Ernst Friedrich Germar (born November 3, 1786 in Glauchau , † July 8, 1853 in Halle ) was a German entomologist , mineralogist and local politician .

Live and act

Germar was the son of a wealthy businessman. From 1804 to 1807 he studied mineralogy at the Bergakademie Freiberg and then natural science and law at the University of Leipzig . In 1810 he received his doctorate in zoology, moved to Halle (Saale) and completed his habilitation two years later. Both the post-doctoral thesis and the doctoral thesis had butterflies (spinners) on the topic. When the university was closed under Napoleon in 1813, his academic career in Halle was interrupted. In 1815 he married Wilhelmine Keferstein (1755-1816). The marriage remained childless. However, he raised his nephew Hermann Rudolf Schaum , who later also became an entomologist.

In 1816, Germar became an associate professor at the University of Halle-Wittenberg , and in 1823 a full professor of mineralogy and director of the mineralogical collections. Until Hermann Burmeister was appointed full professor in 1842, he also held lectures on entomology at the Zoological Institute and was Vice-Rector of the university in 1834/35 .

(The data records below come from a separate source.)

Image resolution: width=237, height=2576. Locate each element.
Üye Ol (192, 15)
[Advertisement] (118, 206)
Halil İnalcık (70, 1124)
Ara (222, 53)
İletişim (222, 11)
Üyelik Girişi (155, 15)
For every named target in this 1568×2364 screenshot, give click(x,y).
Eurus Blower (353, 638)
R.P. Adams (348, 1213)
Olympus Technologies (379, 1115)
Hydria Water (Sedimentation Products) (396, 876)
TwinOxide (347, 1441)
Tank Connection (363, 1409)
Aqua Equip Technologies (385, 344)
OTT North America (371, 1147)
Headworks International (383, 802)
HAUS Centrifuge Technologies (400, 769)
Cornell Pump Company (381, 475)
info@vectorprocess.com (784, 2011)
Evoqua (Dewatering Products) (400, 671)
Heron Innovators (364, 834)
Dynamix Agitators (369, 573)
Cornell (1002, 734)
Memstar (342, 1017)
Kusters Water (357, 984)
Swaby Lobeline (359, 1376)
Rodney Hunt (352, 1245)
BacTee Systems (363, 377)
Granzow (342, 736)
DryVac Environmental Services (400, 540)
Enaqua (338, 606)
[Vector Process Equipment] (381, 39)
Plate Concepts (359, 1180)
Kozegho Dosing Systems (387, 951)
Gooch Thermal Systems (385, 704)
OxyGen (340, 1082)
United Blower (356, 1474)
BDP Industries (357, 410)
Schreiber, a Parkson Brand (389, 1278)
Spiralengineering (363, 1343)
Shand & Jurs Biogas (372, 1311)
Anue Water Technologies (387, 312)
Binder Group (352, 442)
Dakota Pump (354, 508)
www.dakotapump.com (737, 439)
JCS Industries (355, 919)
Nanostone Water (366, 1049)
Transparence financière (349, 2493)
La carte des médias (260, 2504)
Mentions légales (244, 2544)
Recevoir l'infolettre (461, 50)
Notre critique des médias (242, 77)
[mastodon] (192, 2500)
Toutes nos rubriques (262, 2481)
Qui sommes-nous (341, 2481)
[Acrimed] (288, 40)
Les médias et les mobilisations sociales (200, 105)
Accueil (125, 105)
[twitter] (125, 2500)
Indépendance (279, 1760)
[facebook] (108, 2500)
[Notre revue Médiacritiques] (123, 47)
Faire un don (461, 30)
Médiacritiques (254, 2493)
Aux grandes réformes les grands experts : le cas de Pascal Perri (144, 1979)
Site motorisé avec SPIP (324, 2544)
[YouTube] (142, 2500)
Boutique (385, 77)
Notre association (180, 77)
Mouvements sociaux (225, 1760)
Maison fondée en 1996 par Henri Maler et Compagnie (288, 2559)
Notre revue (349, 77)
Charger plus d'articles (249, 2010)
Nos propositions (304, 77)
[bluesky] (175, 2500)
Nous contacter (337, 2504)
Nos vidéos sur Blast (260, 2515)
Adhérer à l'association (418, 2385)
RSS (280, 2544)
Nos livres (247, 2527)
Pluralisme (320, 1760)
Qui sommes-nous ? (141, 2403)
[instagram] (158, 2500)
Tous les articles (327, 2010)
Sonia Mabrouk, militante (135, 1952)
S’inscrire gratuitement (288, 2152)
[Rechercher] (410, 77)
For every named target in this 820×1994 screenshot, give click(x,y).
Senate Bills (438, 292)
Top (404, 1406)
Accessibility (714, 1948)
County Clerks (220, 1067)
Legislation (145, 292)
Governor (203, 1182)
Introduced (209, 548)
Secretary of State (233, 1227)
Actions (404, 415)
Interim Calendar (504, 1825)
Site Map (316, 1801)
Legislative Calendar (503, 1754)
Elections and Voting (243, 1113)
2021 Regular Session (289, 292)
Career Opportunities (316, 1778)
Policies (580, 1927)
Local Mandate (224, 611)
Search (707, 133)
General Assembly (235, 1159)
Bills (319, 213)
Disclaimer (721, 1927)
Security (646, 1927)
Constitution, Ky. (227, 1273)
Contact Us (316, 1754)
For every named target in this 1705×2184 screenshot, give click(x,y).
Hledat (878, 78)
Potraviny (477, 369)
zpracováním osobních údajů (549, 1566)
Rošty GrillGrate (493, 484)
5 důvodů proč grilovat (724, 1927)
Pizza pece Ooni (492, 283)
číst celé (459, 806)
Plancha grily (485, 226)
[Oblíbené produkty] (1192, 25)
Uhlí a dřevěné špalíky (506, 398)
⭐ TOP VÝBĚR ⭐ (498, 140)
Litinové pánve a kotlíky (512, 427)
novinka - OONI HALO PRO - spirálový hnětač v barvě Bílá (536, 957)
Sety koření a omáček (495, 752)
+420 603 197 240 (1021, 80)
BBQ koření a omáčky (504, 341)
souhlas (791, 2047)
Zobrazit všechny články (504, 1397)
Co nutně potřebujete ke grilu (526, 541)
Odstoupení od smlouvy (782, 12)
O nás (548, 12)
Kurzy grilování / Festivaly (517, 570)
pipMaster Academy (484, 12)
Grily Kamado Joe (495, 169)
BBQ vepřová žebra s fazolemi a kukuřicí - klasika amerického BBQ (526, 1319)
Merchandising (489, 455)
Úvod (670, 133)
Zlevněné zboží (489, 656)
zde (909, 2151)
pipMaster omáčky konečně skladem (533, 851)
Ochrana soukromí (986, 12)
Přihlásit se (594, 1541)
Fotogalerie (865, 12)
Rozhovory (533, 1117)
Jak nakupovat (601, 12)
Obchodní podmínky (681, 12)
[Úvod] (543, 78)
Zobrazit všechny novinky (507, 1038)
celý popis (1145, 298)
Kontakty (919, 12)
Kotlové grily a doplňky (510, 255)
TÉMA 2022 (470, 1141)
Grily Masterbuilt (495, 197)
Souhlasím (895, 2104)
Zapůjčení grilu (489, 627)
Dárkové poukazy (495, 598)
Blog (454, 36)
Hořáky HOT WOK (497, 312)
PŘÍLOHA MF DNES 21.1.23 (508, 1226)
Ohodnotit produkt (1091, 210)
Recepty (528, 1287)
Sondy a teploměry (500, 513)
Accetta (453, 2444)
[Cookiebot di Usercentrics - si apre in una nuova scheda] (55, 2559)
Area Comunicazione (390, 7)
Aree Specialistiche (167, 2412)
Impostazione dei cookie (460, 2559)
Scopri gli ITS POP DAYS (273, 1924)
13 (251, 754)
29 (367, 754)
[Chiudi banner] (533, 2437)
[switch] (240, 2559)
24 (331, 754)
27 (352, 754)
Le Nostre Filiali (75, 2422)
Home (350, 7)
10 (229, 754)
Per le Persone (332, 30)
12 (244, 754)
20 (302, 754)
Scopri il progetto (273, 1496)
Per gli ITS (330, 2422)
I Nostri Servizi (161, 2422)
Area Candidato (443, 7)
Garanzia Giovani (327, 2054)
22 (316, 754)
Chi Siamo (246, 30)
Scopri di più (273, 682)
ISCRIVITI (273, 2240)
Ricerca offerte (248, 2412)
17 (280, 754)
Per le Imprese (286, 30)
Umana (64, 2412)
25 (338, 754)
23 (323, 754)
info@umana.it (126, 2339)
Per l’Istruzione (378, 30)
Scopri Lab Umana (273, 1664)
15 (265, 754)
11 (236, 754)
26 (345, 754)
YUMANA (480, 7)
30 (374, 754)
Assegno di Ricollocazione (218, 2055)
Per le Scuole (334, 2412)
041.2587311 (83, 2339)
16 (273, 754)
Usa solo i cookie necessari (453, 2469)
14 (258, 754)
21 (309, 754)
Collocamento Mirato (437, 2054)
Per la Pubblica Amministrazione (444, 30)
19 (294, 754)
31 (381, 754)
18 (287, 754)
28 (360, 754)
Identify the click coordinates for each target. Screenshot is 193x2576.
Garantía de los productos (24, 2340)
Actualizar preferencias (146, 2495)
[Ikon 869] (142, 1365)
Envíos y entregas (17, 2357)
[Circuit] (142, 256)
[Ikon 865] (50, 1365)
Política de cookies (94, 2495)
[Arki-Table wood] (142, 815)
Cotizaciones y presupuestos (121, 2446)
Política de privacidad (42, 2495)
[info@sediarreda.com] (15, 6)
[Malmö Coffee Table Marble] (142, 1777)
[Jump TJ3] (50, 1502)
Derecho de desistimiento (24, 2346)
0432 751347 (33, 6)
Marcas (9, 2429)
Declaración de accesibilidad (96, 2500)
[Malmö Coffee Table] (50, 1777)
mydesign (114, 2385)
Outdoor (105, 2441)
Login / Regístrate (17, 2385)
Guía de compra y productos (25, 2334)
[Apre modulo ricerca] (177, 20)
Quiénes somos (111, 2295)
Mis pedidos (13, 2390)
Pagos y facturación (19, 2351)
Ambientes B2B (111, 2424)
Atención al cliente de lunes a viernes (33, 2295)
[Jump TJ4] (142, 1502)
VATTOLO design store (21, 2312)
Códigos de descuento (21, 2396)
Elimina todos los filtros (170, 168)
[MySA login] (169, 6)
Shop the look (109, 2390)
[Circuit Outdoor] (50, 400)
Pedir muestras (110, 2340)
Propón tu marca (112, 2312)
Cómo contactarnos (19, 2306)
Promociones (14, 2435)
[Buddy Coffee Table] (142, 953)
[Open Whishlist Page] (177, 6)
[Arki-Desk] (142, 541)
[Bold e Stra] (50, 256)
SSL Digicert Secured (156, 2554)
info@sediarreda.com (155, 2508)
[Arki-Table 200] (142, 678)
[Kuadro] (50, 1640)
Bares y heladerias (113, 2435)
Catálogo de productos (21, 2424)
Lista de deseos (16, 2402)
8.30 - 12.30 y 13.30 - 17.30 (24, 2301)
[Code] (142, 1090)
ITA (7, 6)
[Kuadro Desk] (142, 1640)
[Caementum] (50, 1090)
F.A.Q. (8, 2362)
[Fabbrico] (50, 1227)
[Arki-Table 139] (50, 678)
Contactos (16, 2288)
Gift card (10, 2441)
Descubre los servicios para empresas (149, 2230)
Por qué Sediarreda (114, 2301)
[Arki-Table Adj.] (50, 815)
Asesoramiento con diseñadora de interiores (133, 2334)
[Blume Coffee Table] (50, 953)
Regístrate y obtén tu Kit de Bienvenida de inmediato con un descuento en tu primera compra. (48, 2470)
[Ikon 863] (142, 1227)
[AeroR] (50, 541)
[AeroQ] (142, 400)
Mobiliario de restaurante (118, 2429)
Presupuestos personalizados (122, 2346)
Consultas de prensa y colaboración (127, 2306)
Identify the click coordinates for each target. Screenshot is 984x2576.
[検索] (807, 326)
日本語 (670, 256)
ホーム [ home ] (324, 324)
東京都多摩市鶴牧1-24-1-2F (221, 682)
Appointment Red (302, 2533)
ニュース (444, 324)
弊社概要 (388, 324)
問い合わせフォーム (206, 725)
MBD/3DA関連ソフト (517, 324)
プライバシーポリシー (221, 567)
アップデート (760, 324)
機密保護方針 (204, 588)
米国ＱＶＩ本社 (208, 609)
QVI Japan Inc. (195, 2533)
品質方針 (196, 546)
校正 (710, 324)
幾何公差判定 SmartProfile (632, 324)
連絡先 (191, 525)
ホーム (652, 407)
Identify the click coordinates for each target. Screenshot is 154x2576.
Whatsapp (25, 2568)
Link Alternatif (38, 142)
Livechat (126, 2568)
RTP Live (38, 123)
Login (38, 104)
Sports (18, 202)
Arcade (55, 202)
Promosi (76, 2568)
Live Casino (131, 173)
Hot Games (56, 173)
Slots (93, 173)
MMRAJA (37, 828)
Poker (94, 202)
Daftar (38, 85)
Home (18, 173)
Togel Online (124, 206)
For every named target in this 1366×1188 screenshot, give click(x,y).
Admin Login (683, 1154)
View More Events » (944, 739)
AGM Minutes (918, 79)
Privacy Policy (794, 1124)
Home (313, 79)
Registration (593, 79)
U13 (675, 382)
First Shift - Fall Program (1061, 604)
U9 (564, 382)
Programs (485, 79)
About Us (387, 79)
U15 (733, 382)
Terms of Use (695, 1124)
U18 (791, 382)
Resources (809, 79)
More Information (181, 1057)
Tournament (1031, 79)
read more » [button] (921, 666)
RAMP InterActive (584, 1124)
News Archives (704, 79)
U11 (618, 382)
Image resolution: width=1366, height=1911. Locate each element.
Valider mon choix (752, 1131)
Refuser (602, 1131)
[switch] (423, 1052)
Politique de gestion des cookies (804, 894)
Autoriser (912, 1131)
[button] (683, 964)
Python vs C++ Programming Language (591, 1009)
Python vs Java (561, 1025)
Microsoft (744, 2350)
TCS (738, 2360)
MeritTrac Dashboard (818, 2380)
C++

His entomological specialties were fossil insects, especially beetles and bedbugs . His insect collection was one of the most famous in Europe. In addition to his scientific work, Germar was active as a city ​​councilor for the city of Halle, was a member of the board of the Pfänerschaft , captain of the city rifle society and from 1827 to 1853 master of the chair of the Masonic lodge to the three swords .

Ernst Friedrich Germar died after a long illness in his house in Halle and was buried in the Stadtgottesacker opposite Schwibbogen 78.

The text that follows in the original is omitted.